Quoi d'autre ? Des dizaines de trucs. Le gain aléatoire de stats après chaque victoire contre un boss, le gain de compétences aussi, les break arts, qui agissent comme des sorts mais en coûtant des points de vie, les consommables par besaces entières, les énigmes à résoudre en portant des caisses en bois, l'encyclopédie dans le menu qui recense les créatures déjà affrontées, avec leur statistiques et tout… ce jeu regorge de contenu. Mais ce que j'ai préféré plus que tout (sauf le crafting peut-être), tient à l'ambiance, comme souvent. Si les dialogues sont plutôt bien mis en scène, ils se passent pour la plupart en dehors du scope de notre Ashley préféré.
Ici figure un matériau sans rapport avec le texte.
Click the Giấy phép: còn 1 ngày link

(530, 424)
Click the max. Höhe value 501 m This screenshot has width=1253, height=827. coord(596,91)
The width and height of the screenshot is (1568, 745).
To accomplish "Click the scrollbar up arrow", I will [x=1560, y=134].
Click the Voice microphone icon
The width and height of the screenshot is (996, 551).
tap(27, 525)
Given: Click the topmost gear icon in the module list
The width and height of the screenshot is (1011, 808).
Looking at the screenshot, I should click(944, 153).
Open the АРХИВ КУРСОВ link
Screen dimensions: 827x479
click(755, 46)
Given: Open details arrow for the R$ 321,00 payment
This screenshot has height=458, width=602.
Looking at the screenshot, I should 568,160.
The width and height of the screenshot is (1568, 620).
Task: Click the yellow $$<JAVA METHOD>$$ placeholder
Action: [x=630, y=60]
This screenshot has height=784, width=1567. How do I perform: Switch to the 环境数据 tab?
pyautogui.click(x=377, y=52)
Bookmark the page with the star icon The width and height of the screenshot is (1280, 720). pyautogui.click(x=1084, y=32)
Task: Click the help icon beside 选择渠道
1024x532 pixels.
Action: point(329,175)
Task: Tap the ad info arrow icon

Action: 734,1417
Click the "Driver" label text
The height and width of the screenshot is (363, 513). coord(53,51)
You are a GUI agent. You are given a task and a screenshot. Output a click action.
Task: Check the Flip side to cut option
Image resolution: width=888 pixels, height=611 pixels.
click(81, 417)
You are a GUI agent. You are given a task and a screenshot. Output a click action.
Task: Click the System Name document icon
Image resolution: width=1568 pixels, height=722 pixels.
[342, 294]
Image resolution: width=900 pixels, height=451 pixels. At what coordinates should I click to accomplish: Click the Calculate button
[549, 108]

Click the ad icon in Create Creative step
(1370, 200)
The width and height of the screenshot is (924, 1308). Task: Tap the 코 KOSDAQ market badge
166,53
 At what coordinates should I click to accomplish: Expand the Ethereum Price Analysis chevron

Le Riskbreaker le plus cool du monde vit son périple en huis clos, dans des espaces étroits, des tunnels sales et ténébreux. Cela rappelle les heures les plus sombres du genre dungeon crawler ; à prendre pour un compliment pour les personnes qui se sentiraient concernées. Même quand il traficote ses objets, il le fait en solo, le gars ; sans forgeron ou enchanteur qui traîne dans ses pattes. En tout cas, j'ai adoré cette atmosphère à couper à la rapière, qui se démarque de
FF VIII, ou même
FF Tactics, pour ne citer que des jeux Square d'à peu près la même époque (et pour lesquels je peux caser une réf bien lourdingue). On se promène dans une forêt ou dans les rues de la ville aussi (pas seulement dans ses souterrains, quoi), mais le level design reste dans la même veine, à base de galeries et de dédales. Et j'ai trouvé ça bien. Tiens, un autre truc que j'ai trouvé bien : la ville serait inspirée de Saint-Émilion, le village médiéval pas loin de Bordeaux, là. L'un des gars ayant bossé sur Vagrant Story avait fait un peu de tourisme là-bas, en tant que respectable amateur de pinard. Et voilà, il a insisté pour modéliser Léa Monde un peu comme Saint-Émilion. OK ! Désolé ! C'est pas l'anecdote de l'année. Bref ! L'ambiance déboîte ! Encore plus quand les monstres que l'on rencontre nous gratifient de leur borborygmes toujours un peu dégueu. De même, leurs crissements quand ils crèvent procurent de petits guilis de satisfaction dans le ventre.

Nouvelle plongée dans l’OST
Hitoshi Sakimoto. Un grand nom du milieu musical vidéo ludique.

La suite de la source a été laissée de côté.